Watson's trial was far shorter, lasting two weeks, in which his attorney claimed that Watson did not aim to steal anything, citing the rampant looting of dead Nazis and Schutzstaffel members by Allied forces. While the panel of 10 colonels did not find him guilty of larceny as he did not personally steal any valuables, he was convicted on all other charges and sentenced to three years imprisonment and hard labor. Jack Durant's trial lasted from December 1946 until April 1947, with multiple people being called to testify; Kathleen was called in but refused to testify, while Jack's brother, sister-in-law and an ex-girlfriend were called to testify, refusing to testify as they would have to fly to Germany and could not be compelled to do so. Proceedings were then moved to Washington, D.C. to compel the three to testify. Though his ex-girlfriend cooperated, his sister-in-law and brother refused to do so, responding "I decline to answer" for every question. Jewelers from cities in the US and Europe testified against Jack, with items attributed to him also being displayed at his trial alongside photos of the princesses wearing valuables that Kathleen and Jack had taken apart. He was found guilty of all eight charges levied against him, including theft, smuggling and forging the signature of another officer to expedite his discharge. As he was considered the ringleader, he was sentenced to 15 years imprisonment and hard labor.

== Aftermath ==

=== Post-sentencing ===
All three served their sentences began at Fort Leavenworth, Kansas, US, beginning their appeals not long after their imprisonment. Some time between her imprisonment and her appeal, Kathleen was moved to a prison in Alderson, West Virginia. Kathleen was successful in her appeal, again arguing that the Army had no jurisdiction over her, with a district court agreeing to overturn her conviction on September 4, 1947. The government appealed and the original sentence was upheld, after which she returned to Leavenworth in 1948 to see out the rest of her sentence. Watson aimed to gain clemency, collecting 275 letters in support of his case. He was paroled in 1947, after which he attempted to gain a presidential pardon, which was granted by President Dwight D. Eisenhower in 1957. Jack's appeals were unsuccessful and he remained imprisoned, being moved to a prison in Atlanta, Georgia, at some point between his imprisonment and 2 August 1951. He was released in 1952, though at some time during his imprisonment he and Kathleen divorced. Following the end of their sentences they remarried, remaining married until their deaths; Kathleen died in 1983, while Jack died a year later.

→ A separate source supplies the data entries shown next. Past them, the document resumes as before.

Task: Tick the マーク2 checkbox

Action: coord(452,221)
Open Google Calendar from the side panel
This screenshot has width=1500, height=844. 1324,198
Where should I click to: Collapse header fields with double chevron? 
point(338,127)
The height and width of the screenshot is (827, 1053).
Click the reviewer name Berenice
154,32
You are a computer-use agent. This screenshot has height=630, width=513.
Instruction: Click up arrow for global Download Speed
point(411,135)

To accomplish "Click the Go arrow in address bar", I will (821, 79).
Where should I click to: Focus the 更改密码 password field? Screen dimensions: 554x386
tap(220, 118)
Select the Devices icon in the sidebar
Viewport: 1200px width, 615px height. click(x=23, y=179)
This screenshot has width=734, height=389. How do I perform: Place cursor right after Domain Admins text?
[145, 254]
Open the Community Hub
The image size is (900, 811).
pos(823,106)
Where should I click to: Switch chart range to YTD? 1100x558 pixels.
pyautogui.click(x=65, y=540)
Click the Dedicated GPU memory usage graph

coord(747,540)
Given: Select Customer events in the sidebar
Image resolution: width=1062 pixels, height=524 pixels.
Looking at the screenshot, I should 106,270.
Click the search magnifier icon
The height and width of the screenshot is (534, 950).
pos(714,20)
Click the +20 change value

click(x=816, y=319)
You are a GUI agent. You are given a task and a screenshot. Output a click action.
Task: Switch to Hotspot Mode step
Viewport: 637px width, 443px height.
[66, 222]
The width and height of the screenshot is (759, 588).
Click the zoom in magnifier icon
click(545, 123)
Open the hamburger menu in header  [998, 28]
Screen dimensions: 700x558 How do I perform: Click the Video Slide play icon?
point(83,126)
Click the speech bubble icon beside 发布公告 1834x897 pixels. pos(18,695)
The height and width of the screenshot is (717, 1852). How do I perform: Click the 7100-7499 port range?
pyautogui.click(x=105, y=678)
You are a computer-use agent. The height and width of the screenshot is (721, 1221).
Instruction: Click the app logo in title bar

=== Return of valuables ===
A few days after the three were arrested, between $600,000 and $1 million (Note: $9,924,953.85 or $16,541,589.74 as of 2025) in valuables recovered from the thefts were displayed at The Pentagon. Over half the jewels and the majority of the gold and silver are included in this figure.

Despite multiple pleas from the Hesse family, the Army did not return the valuables they had recovered until August 1, 1951, at which point the search for the valuables had cost US $100,000. (Note: $1,240,619.23 as of 2025) Brigadier General Claude Mickelwait, assistant Judge Advocate General, ceremoniously transferred to the Hesse family "jewels filling 22 cubic foot Army safes and consisting of more than 270 items [including] a platinum bracelet encrusted with 405 diamonds; a platinum watch and bracelet with 606 diamonds; a sapphire weighing 116.20 carats; a group of diamonds weighing 282.77 carats; and a gold bracelet with 27 diamonds, 54 rubies and 67 emeralds." As so many of the gems had been removed from their settings, those that were recovered depreciated to a tenth of their previous value, while those that were not will likely never be recovered.

Schloss Friedrichshof was not returned to the Hesse family until 1953, after which they turned it into a hotel.